Every record that follows must be set down word for word.

+++++

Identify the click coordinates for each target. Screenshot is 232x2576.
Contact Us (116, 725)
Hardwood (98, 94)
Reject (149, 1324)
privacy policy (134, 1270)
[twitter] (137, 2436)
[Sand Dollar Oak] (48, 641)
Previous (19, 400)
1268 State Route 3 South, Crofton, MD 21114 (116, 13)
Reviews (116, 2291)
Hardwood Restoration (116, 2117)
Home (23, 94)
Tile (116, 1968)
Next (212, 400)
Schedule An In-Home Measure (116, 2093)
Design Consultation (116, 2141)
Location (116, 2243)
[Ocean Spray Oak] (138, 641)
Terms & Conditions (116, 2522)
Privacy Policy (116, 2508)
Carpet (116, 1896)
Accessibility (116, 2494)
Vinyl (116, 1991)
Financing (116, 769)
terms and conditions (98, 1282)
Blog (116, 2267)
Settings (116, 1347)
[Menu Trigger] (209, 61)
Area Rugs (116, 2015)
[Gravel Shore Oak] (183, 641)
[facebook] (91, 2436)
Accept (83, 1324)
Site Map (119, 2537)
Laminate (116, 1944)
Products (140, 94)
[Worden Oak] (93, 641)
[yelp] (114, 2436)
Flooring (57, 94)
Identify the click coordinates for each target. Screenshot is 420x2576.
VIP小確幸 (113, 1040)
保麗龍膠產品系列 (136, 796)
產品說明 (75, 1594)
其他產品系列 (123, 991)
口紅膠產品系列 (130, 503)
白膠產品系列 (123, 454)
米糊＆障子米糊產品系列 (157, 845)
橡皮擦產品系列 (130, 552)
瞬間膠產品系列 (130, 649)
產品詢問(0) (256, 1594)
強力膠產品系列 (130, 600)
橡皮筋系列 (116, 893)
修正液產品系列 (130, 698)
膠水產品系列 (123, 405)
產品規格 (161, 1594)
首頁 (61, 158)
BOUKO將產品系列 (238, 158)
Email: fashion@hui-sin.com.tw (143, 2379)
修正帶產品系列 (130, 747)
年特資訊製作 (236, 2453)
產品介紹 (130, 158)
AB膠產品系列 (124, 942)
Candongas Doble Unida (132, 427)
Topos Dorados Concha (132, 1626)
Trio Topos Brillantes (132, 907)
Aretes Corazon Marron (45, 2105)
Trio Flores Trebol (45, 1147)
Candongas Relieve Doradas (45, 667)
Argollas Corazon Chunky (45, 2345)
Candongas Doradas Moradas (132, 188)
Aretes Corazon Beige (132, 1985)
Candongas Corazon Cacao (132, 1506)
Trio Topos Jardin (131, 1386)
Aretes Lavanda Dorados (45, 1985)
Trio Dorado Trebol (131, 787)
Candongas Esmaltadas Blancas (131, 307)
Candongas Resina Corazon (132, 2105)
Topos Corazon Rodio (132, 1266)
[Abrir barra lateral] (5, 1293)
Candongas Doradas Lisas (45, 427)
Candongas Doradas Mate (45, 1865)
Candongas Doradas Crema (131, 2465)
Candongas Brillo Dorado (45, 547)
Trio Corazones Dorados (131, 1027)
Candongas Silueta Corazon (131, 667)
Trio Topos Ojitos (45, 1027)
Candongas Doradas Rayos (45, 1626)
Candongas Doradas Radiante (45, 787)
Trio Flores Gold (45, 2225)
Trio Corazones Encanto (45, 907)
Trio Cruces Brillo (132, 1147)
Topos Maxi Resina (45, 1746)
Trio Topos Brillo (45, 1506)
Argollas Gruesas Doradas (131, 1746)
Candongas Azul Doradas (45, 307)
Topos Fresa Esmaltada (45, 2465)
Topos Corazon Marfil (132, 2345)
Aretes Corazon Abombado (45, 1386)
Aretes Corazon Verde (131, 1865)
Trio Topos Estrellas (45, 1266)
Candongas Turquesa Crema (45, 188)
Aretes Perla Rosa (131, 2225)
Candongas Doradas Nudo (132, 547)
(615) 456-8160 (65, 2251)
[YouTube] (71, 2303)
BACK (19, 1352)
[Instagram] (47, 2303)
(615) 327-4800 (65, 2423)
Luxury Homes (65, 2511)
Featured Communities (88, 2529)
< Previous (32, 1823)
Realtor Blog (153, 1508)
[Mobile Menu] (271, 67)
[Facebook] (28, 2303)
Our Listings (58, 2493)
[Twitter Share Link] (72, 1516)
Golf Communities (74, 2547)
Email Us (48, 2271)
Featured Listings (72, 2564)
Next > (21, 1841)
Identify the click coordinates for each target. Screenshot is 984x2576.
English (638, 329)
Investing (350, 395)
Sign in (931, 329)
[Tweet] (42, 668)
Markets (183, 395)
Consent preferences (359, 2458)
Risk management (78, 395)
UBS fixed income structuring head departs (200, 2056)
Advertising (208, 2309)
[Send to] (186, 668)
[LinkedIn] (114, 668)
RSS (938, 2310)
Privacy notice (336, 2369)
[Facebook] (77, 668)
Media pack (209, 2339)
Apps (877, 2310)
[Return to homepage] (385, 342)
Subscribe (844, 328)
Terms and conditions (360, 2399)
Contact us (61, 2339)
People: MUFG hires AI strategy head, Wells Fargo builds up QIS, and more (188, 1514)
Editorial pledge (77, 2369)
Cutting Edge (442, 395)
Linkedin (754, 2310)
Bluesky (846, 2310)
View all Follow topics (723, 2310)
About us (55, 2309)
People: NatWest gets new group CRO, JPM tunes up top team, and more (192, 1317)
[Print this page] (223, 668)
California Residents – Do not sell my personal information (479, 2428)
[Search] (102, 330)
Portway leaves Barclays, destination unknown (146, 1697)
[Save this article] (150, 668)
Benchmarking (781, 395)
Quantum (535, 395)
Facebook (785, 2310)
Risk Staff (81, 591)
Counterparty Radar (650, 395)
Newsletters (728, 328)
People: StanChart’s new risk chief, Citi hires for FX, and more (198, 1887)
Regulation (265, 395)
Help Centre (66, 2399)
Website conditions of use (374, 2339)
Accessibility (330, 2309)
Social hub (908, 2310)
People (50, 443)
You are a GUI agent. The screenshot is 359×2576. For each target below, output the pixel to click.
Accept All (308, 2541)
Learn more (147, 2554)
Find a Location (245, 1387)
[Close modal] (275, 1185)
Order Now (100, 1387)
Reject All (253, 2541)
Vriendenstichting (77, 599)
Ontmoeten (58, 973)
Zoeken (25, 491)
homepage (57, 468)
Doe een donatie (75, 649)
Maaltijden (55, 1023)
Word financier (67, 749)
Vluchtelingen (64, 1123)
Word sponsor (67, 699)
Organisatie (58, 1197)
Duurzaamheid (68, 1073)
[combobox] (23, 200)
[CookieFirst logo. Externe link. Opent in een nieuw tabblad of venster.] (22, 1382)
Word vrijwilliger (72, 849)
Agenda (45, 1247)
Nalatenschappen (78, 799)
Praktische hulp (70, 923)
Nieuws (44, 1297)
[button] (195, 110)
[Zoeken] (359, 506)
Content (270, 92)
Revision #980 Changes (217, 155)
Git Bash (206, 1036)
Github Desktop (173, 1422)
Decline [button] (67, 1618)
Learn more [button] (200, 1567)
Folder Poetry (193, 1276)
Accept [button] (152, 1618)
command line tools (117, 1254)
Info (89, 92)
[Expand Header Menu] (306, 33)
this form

+++++

__Answer to this task__
Identify the click coordinates for each target. Screenshot is 232x2576.
Contact Us (116, 725)
Hardwood (98, 94)
Reject (149, 1324)
privacy policy (134, 1270)
[twitter] (137, 2436)
[Sand Dollar Oak] (48, 641)
Previous (19, 400)
1268 State Route 3 South, Crofton, MD 21114 (116, 13)
Reviews (116, 2291)
Hardwood Restoration (116, 2117)
Home (23, 94)
Tile (116, 1968)
Next (212, 400)
Schedule An In-Home Measure (116, 2093)
Design Consultation (116, 2141)
Location (116, 2243)
[Ocean Spray Oak] (138, 641)
Terms & Conditions (116, 2522)
Privacy Policy (116, 2508)
Carpet (116, 1896)
Accessibility (116, 2494)
Vinyl (116, 1991)
Financing (116, 769)
terms and conditions (98, 1282)
Blog (116, 2267)
Settings (116, 1347)
[Menu Trigger] (209, 61)
Area Rugs (116, 2015)
[Gravel Shore Oak] (183, 641)
[facebook] (91, 2436)
Accept (83, 1324)
Site Map (119, 2537)
Laminate (116, 1944)
Products (140, 94)
[Worden Oak] (93, 641)
[yelp] (114, 2436)
Flooring (57, 94)
Identify the click coordinates for each target. Screenshot is 420x2576.
VIP小確幸 (113, 1040)
保麗龍膠產品系列 (136, 796)
產品說明 (75, 1594)
其他產品系列 (123, 991)
口紅膠產品系列 (130, 503)
白膠產品系列 (123, 454)
米糊＆障子米糊產品系列 (157, 845)
橡皮擦產品系列 (130, 552)
瞬間膠產品系列 (130, 649)
產品詢問(0) (256, 1594)
強力膠產品系列 (130, 600)
橡皮筋系列 (116, 893)
修正液產品系列 (130, 698)
膠水產品系列 (123, 405)
產品規格 (161, 1594)
首頁 (61, 158)
BOUKO將產品系列 (238, 158)
Email: fashion@hui-sin.com.tw (143, 2379)
修正帶產品系列 (130, 747)
年特資訊製作 (236, 2453)
產品介紹 (130, 158)
AB膠產品系列 (124, 942)
Candongas Doble Unida (132, 427)
Topos Dorados Concha (132, 1626)
Trio Topos Brillantes (132, 907)
Aretes Corazon Marron (45, 2105)
Trio Flores Trebol (45, 1147)
Candongas Relieve Doradas (45, 667)
Argollas Corazon Chunky (45, 2345)
Candongas Doradas Moradas (132, 188)
Aretes Corazon Beige (132, 1985)
Candongas Corazon Cacao (132, 1506)
Trio Topos Jardin (131, 1386)
Aretes Lavanda Dorados (45, 1985)
Trio Dorado Trebol (131, 787)
Candongas Esmaltadas Blancas (131, 307)
Candongas Resina Corazon (132, 2105)
Topos Corazon Rodio (132, 1266)
[Abrir barra lateral] (5, 1293)
Candongas Doradas Lisas (45, 427)
Candongas Doradas Mate (45, 1865)
Candongas Doradas Crema (131, 2465)
Candongas Brillo Dorado (45, 547)
Trio Corazones Dorados (131, 1027)
Candongas Silueta Corazon (131, 667)
Trio Topos Ojitos (45, 1027)
Candongas Doradas Rayos (45, 1626)
Candongas Doradas Radiante (45, 787)
Trio Flores Gold (45, 2225)
Trio Corazones Encanto (45, 907)
Trio Cruces Brillo (132, 1147)
Topos Maxi Resina (45, 1746)
Trio Topos Brillo (45, 1506)
Argollas Gruesas Doradas (131, 1746)
Candongas Azul Doradas (45, 307)
Topos Fresa Esmaltada (45, 2465)
Topos Corazon Marfil (132, 2345)
Aretes Corazon Abombado (45, 1386)
Aretes Corazon Verde (131, 1865)
Trio Topos Estrellas (45, 1266)
Candongas Turquesa Crema (45, 188)
Aretes Perla Rosa (131, 2225)
Candongas Doradas Nudo (132, 547)
(615) 456-8160 (65, 2251)
[YouTube] (71, 2303)
BACK (19, 1352)
[Instagram] (47, 2303)
(615) 327-4800 (65, 2423)
Luxury Homes (65, 2511)
Featured Communities (88, 2529)
< Previous (32, 1823)
Realtor Blog (153, 1508)
[Mobile Menu] (271, 67)
[Facebook] (28, 2303)
Our Listings (58, 2493)
[Twitter Share Link] (72, 1516)
Golf Communities (74, 2547)
Email Us (48, 2271)
Featured Listings (72, 2564)
Next > (21, 1841)
Identify the click coordinates for each target. Screenshot is 984x2576.
English (638, 329)
Investing (350, 395)
Sign in (931, 329)
[Tweet] (42, 668)
Markets (183, 395)
Consent preferences (359, 2458)
Risk management (78, 395)
UBS fixed income structuring head departs (200, 2056)
Advertising (208, 2309)
[Send to] (186, 668)
[LinkedIn] (114, 668)
RSS (938, 2310)
Privacy notice (336, 2369)
[Facebook] (77, 668)
Media pack (209, 2339)
Apps (877, 2310)
[Return to homepage] (385, 342)
Subscribe (844, 328)
Terms and conditions (360, 2399)
Contact us (61, 2339)
People: MUFG hires AI strategy head, Wells Fargo builds up QIS, and more (188, 1514)
Editorial pledge (77, 2369)
Cutting Edge (442, 395)
Linkedin (754, 2310)
Bluesky (846, 2310)
View all Follow topics (723, 2310)
About us (55, 2309)
People: NatWest gets new group CRO, JPM tunes up top team, and more (192, 1317)
[Print this page] (223, 668)
California Residents – Do not sell my personal information (479, 2428)
[Search] (102, 330)
Portway leaves Barclays, destination unknown (146, 1697)
[Save this article] (150, 668)
Benchmarking (781, 395)
Quantum (535, 395)
Facebook (785, 2310)
Risk Staff (81, 591)
Counterparty Radar (650, 395)
Newsletters (728, 328)
People: StanChart’s new risk chief, Citi hires for FX, and more (198, 1887)
Regulation (265, 395)
Help Centre (66, 2399)
Website conditions of use (374, 2339)
Accessibility (330, 2309)
Social hub (908, 2310)
People (50, 443)
You are a GUI agent. The screenshot is 359×2576. For each target below, output the pixel to click.
Accept All (308, 2541)
Learn more (147, 2554)
Find a Location (245, 1387)
[Close modal] (275, 1185)
Order Now (100, 1387)
Reject All (253, 2541)
Vriendenstichting (77, 599)
Ontmoeten (58, 973)
Zoeken (25, 491)
homepage (57, 468)
Doe een donatie (75, 649)
Maaltijden (55, 1023)
Word financier (67, 749)
Vluchtelingen (64, 1123)
Word sponsor (67, 699)
Organisatie (58, 1197)
Duurzaamheid (68, 1073)
[combobox] (23, 200)
[CookieFirst logo. Externe link. Opent in een nieuw tabblad of venster.] (22, 1382)
Word vrijwilliger (72, 849)
Agenda (45, 1247)
Nalatenschappen (78, 799)
Praktische hulp (70, 923)
Nieuws (44, 1297)
[button] (195, 110)
[Zoeken] (359, 506)
Content (270, 92)
Revision #980 Changes (217, 155)
Git Bash (206, 1036)
Github Desktop (173, 1422)
Decline [button] (67, 1618)
Learn more [button] (200, 1567)
Folder Poetry (193, 1276)
Accept [button] (152, 1618)
command line tools (117, 1254)
Info (89, 92)
[Expand Header Menu] (306, 33)
this form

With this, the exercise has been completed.